Porqué el dolor que no es físico sí se cita explícitamente en los Evangelios. La profunda tristeza de Jesús, por ejemplo, al verse abandonado por sus amigos en el Huerto de los Olivos, o la soledad existencial en los últimos momentos ("¿Padre, por qué me has abandonado?"). Gibson no parece conceder el mismo grado de importancia a esta clase de sufrimiento (algo a lo que Bergman sí atendió en un parlamento del organista en "Los comulgantes"). Por otra parte, no son pocos los teólogos (la mayoría, fuera de la línea oficialista) que en este punto han advertido sobre la distinción entre lo esencial (el sacrificio de la propia vida) y lo coyuntural (la forma concreta de ser ejecutado). Porqué, si Jesús hubiese tenido, pongamos por caso, la muerte "rápida" y "aséptica" de una inyección letal, ¿acaso su gesto tendría menos "mérito"? Y, en ese caso, ¿habría jeringas sobre los altares y se santiguarían los creyentes con "el signo de la jeringa"? La ironía puede parecer irreverente, pero subyace en ella una importante cuestión de fondo: ¿Qué debiera ocupar la centralidad del discurso cristiano, recordar aquello que Jesús hizo y dijo a los hombres, o recordar aquello que los hombres hicieron a Jesús?

_Datos registrados_
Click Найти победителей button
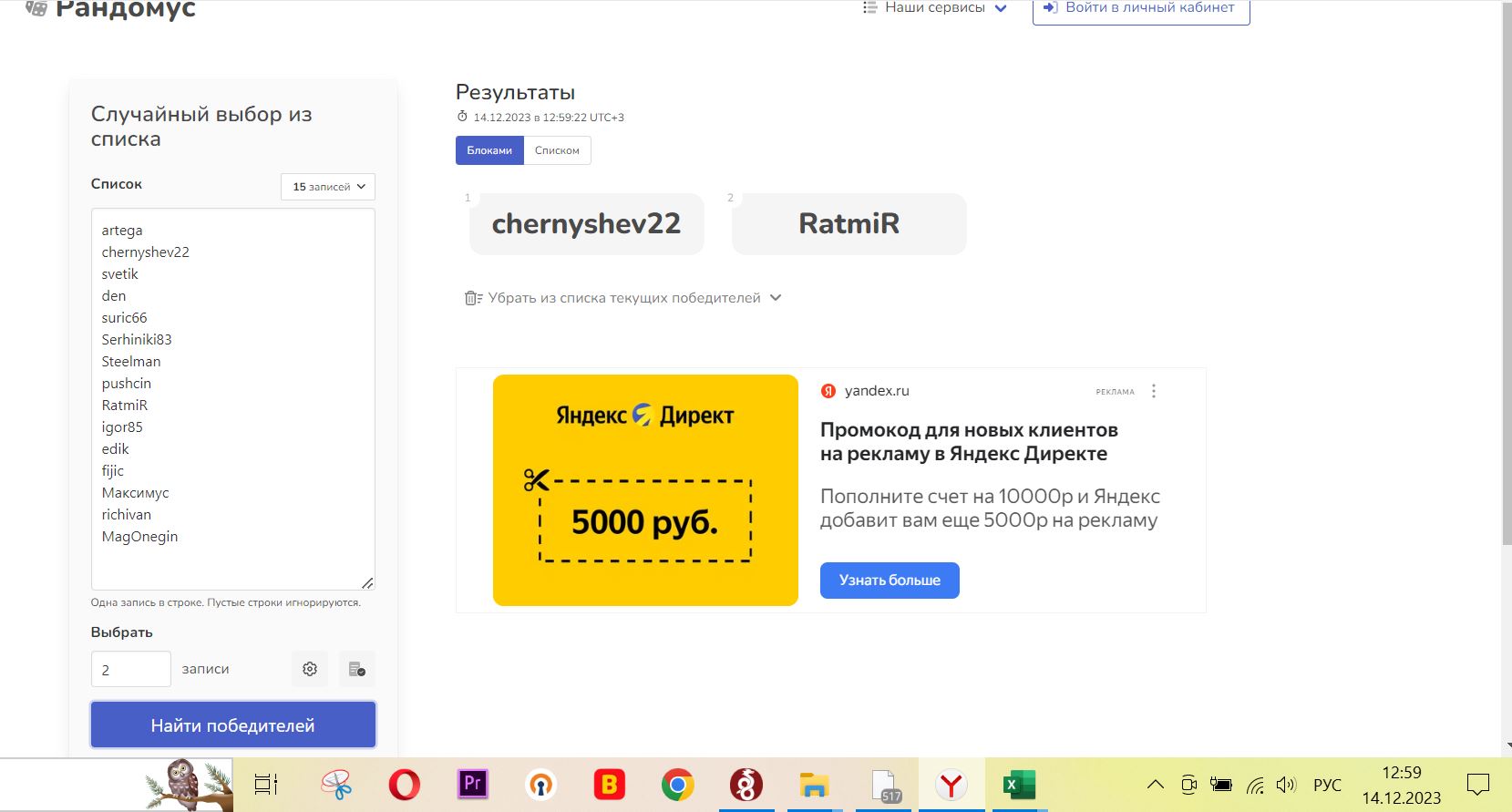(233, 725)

--

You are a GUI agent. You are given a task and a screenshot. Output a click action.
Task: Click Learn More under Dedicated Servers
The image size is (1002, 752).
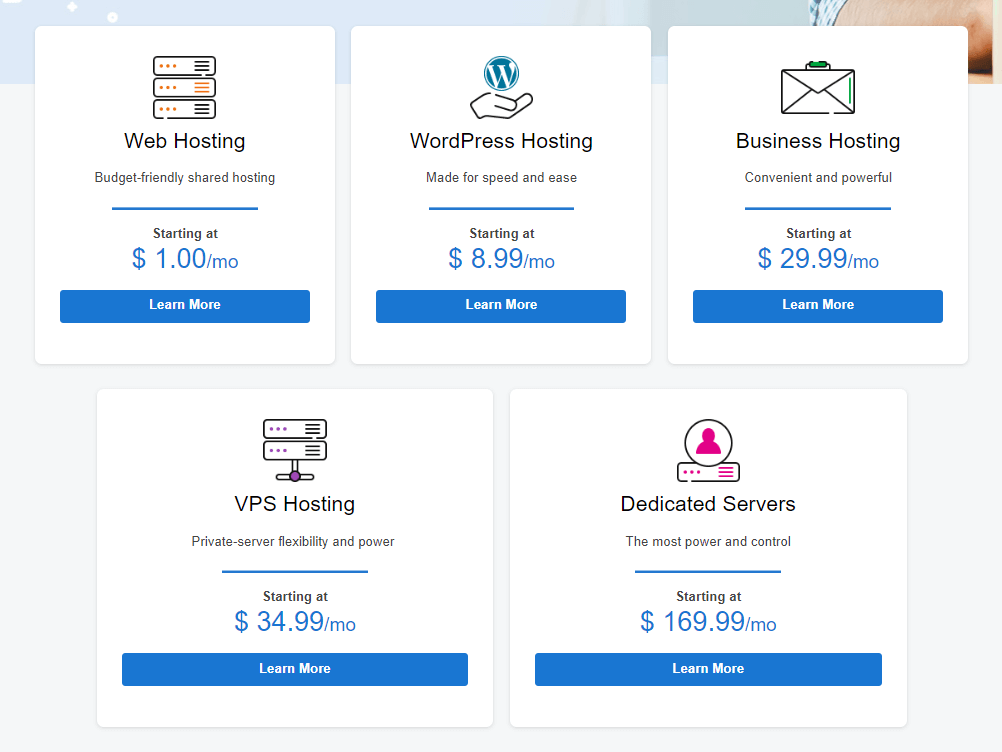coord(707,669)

--

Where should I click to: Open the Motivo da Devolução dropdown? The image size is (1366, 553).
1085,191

_Tareas_
**1.** Según el texto sobre el sufrimiento de Jesús, ¿en qué película atendió Bergman al dolor que no es físico mediante un parlamento del organista?
**2.** Prosigue el texto sobre el sufrimiento de Jesús a partir de su última frase.

_Respuestas_
**1.** En «Los comulgantes».

**2.**
A los cristianos para quienes Jesús es, ante todo, aquel que sufrió "la tortura más grande jamás contada", la película de Gibson —que bien podría titularse así— les parecerá ejemplar. Por su parte, aquellos que ven en Jesús al portador de un mensaje tan subversivo, entonces y ahora, como "amaos los unos a los otros", están en su derecho de argüir que en este film hay mucha carne, pero escasez de espíritu.